Admittedly, I find it cute and amusing when someone says the following to me: I know you, Beth.
Are there some people in the world who know me better than others? Rhetorical. Are there some who’ve only known a particular part of me, a part I purposefully chose to allow them to know? Rhetorical as well but I’ll give you a clue: the majority.
For example, I’m gonna go out on a limb here and say that my friends might use some quasi-nice adjectives to describe me (I said friends, not haters.) Yet, who among men (or women – it’s a saying, people) would know that I relish bookstores and libraries? Honestly, I think most of them would argue they knowthere’s no way, that I’m just trying to somehow trick them into believing there’s another petal on that onion. But they’d be wrong and I’d be further amused.
I adore books. Not in the traditional “I like to read” sort of way; rather, in an “I am absolutely in love with them” sort of way. Being a lover of language, I’m not sure if this is due to the adrenaline rush literally being surrounded and ensconced in books causes; or, from the mere idea of the endless possibilities they contain. Maybe it’s simply because I know the story I want to write. And how I (still stupidly) long for it to end…
I have a particular affinity for used bookstores. You know, the kind of stores that are bursting at the seams with so many books in racks and bins spilling out onto the sidewalk, beckoning me like dark chocolate and Riesling to come hither and have a look around. How can you not be immediately seduced by the countless titles calling out from the unsteady makeshift shelves haphazardly strewn outside? Stretched out are endless rows of real and imaginary tales beckoning to be discovered by just the right person; that one person with whom the story will resonate, their own life drawing an eerily similar parallel.

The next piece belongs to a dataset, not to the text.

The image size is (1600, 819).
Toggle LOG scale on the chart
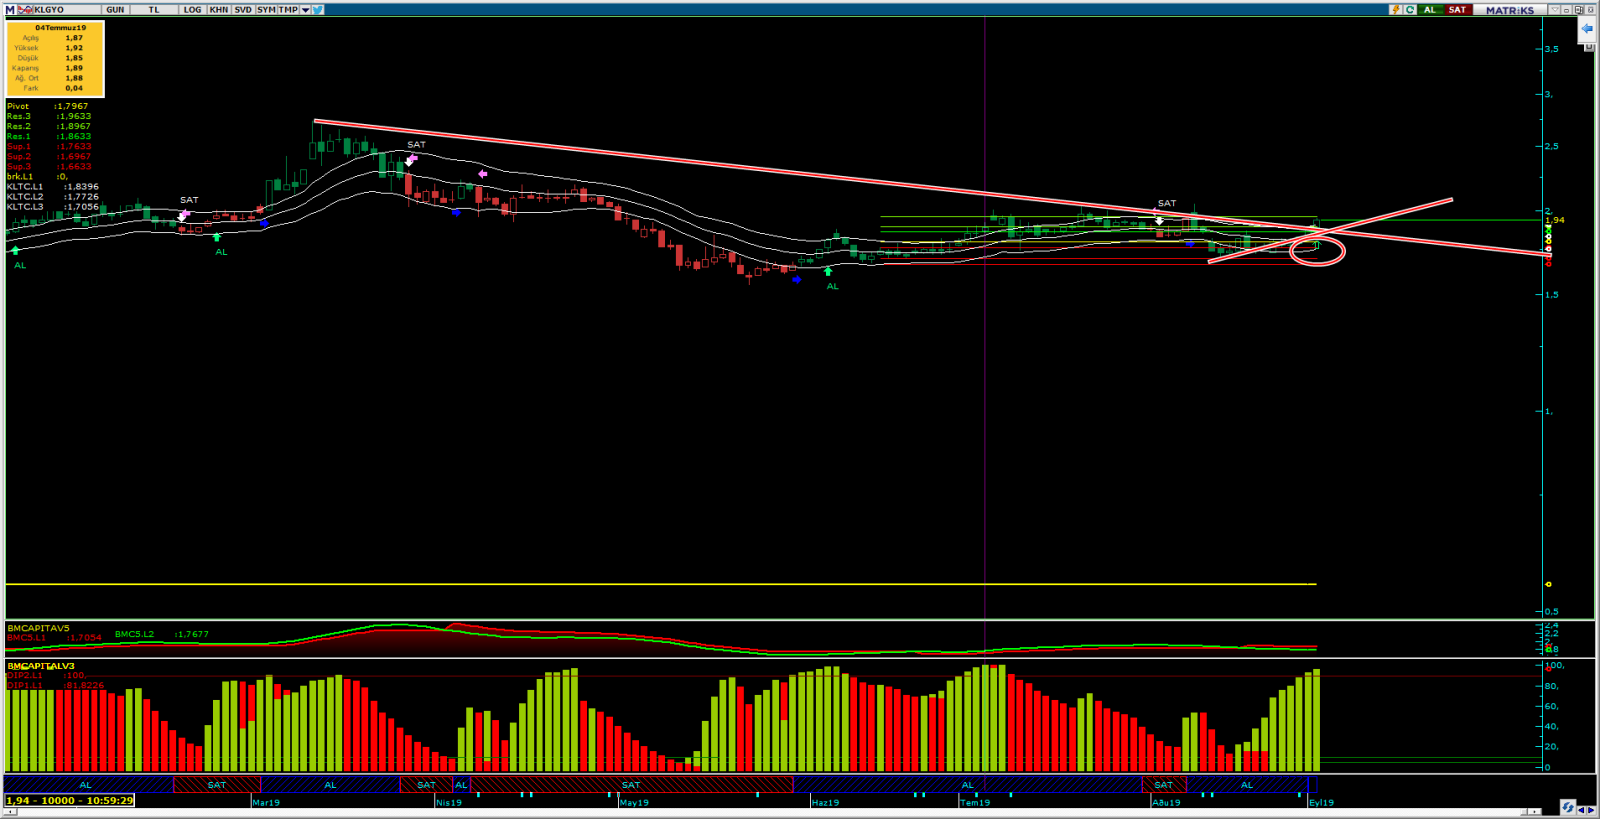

Once, I picked up a book about Tristan and Isolde. When I stopped rolling my eyes, I noticed an inscription on the inside cover which read: “1989 – To my dear friend JK, this needs no explanation. Always, Anne” Those words alone stirred up so many immediate emotions. Where the hell was the dark chocolate and
whiskey Riesling hiding in this place? I had no idea who JK or Anne were, but I absolutely wanted to know their fate…how their story ended. Come here and tell me, Anne. That way, I can either rejoice with you or punch you in the head to knock some sense into you.
People who “know” me may think it’s silly that I consider such things about plain, old, used books. But I actually think it is because they are so ordinary, so unremarkable in their existence that they are of such unique value. They are used books, hand-me-down narratives, second and third-time-around stories. They’ve been beaten up, abused, laughed at, cried over, held tightly, and anxiously awaited.